• _ACTIVITÉ_:
Extrayez du texte sur le dialogue politique de l'OMS le passage qui va de « Le Dr Daniels » jusqu'à « dans les politiques. » inclus.

• _TEXTE D'ÉTUDE_:
---

Karen Daniels, du Département Personnels de santé de l’OMS, a souligné les possibilités offertes entre le moment où le rapport doit être publié et où il est publié lors des échanges avec les principaux décideurs du pays. « Guidé par une théorie du changement, le rapport est pensé comme un outil permettant de recueillir des données, de les ventiler et de les renvoyer aux pays », a-t-elle déclaré, ajoutant que « les données font partie d’un processus menant au dialogue. »

Le Dr Daniels a donné des exemples de dialogues politiques couronnés de succès et déclaré que l’OMS élaborera un ensemble de matériels pouvant aider les professions infirmière et de sage-femme à s’appuyer sur les données pour aller plus loin dans le dialogue. Elle a souligné l’approche articulée en trois phases adoptée par l’OMS pour le processus de dialogue sur les politiques nationales concernant le rapport : 1) lancement et planification préalable ; 2) définition des priorités stratégiques et planification des mesures ; et 3) mise en œuvre et intégration des changements dans les politiques.

---

• _DONNÉES FOURNIES_:
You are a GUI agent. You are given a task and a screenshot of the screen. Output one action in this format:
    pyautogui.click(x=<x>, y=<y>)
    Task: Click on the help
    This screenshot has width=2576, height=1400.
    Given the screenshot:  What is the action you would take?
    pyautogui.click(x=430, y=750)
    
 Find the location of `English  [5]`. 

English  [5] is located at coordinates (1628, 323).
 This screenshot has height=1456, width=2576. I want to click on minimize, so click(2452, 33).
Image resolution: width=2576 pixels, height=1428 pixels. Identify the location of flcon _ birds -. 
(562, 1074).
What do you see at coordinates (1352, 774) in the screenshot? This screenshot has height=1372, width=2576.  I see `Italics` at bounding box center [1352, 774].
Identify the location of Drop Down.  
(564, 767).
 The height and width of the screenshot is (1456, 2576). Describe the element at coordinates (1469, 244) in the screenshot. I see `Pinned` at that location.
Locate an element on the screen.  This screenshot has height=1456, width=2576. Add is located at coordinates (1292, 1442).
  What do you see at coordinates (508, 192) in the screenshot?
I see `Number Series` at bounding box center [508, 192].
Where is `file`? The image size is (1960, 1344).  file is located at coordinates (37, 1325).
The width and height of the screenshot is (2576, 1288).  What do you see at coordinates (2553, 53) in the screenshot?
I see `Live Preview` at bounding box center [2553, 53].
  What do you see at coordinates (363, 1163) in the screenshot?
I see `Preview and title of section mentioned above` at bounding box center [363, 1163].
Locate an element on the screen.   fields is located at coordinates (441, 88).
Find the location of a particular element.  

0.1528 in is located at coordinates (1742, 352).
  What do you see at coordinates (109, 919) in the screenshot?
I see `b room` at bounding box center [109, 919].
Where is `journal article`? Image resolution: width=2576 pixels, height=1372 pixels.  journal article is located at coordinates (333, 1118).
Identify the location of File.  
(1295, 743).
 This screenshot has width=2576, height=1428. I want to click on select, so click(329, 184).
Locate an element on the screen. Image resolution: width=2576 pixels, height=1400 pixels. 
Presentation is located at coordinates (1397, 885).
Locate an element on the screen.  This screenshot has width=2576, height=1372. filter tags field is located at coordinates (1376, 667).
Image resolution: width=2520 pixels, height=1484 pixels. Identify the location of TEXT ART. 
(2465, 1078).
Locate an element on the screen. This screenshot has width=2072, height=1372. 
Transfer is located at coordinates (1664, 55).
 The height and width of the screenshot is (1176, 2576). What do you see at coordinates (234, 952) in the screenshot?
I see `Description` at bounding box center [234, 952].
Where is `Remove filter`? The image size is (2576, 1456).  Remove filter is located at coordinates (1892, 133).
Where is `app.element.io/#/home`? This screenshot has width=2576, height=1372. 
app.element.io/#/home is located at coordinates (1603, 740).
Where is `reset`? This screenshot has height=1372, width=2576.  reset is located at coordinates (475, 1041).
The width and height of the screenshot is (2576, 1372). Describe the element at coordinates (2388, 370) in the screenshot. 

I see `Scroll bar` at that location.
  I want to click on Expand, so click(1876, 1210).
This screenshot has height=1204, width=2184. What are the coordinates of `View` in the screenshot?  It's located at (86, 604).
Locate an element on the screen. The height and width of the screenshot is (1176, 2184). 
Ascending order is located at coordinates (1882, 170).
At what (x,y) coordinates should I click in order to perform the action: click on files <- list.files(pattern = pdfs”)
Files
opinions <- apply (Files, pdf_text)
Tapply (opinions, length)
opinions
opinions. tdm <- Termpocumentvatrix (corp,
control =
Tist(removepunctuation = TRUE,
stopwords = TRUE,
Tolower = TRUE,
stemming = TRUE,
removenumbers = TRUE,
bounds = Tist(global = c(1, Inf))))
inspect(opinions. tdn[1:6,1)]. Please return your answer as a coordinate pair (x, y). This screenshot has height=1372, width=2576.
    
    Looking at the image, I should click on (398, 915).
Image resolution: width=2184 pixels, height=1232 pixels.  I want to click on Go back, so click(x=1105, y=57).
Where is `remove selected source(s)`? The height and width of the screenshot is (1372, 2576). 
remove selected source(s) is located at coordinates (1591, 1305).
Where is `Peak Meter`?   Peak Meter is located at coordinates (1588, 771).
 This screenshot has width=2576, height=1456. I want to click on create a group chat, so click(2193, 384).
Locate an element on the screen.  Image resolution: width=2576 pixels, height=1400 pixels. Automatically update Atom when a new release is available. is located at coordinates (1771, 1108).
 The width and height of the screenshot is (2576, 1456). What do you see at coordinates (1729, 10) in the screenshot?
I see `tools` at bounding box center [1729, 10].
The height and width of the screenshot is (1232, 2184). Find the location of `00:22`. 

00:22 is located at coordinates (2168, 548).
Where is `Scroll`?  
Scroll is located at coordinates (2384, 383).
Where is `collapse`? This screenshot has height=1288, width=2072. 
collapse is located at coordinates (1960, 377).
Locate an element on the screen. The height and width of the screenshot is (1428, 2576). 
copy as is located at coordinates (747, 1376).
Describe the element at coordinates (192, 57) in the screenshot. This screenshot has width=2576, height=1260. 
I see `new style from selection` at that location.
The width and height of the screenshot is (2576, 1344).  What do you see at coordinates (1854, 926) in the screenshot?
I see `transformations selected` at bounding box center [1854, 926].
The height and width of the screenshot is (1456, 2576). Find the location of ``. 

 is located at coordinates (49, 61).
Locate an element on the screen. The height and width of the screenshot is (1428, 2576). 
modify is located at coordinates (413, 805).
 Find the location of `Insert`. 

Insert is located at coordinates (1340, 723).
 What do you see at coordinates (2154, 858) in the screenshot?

---

• _CORRIGÉ_:
Le Dr Daniels a donné des exemples de dialogues politiques couronnés de succès et déclaré que l’OMS élaborera un ensemble de matériels pouvant aider les professions infirmière et de sage-femme à s’appuyer sur les données pour aller plus loin dans le dialogue. Elle a souligné l’approche articulée en trois phases adoptée par l’OMS pour le processus de dialogue sur les politiques nationales concernant le rapport : 1) lancement et planification préalable ; 2) définition des priorités stratégiques et planification des mesures ; et 3) mise en œuvre et intégration des changements dans les politiques.